● **Provided material**:

◆ ◆ ◆ ◆ ◆ ◆ ◆

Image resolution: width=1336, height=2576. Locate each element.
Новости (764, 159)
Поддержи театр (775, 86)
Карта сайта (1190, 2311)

◆ ◆ ◆ ◆ ◆ ◆ ◆

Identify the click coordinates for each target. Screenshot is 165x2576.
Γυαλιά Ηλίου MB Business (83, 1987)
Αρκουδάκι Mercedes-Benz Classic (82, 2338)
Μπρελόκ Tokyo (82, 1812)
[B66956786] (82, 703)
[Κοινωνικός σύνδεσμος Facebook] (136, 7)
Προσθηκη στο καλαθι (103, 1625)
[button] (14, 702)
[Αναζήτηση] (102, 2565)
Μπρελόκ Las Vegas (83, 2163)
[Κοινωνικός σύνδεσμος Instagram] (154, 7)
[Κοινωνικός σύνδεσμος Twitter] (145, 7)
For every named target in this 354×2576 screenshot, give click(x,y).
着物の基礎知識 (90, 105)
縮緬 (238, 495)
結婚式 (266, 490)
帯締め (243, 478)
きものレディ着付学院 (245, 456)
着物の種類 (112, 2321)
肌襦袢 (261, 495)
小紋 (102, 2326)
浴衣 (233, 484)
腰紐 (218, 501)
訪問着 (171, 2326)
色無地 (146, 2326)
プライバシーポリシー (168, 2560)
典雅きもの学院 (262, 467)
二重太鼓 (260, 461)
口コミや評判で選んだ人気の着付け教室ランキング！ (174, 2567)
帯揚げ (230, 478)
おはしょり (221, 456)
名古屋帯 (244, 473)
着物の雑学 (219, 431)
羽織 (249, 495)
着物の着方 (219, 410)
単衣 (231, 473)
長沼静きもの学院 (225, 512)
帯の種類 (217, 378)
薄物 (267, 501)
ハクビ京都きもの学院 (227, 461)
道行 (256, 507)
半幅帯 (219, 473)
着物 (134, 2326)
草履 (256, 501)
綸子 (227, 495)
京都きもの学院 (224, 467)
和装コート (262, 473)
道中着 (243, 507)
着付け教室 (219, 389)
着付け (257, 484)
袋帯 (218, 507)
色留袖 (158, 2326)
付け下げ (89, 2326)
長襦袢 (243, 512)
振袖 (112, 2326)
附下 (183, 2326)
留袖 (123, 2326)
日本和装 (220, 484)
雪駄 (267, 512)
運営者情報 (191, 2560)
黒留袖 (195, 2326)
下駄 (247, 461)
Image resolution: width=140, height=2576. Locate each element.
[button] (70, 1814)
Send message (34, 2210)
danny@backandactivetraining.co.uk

◆ ◆ ◆ ◆ ◆ ◆ ◆

● **Exercise goal**: Within the listing above, locate the line containing "ハクビ京都きもの学院 (227, 461)" and the line containing "danny@backandactivetraining.co.uk". Reproduce those two lines and all lines between them exactly, with nothing added.

● **Answer to the problem**:
ハクビ京都きもの学院 (227, 461)
道行 (256, 507)
半幅帯 (219, 473)
着物 (134, 2326)
草履 (256, 501)
綸子 (227, 495)
京都きもの学院 (224, 467)
和装コート (262, 473)
道中着 (243, 507)
着付け教室 (219, 389)
着付け (257, 484)
袋帯 (218, 507)
色留袖 (158, 2326)
付け下げ (89, 2326)
長襦袢 (243, 512)
振袖 (112, 2326)
附下 (183, 2326)
留袖 (123, 2326)
日本和装 (220, 484)
雪駄 (267, 512)
運営者情報 (191, 2560)
黒留袖 (195, 2326)
下駄 (247, 461)
Image resolution: width=140, height=2576. Locate each element.
[button] (70, 1814)
Send message (34, 2210)
danny@backandactivetraining.co.uk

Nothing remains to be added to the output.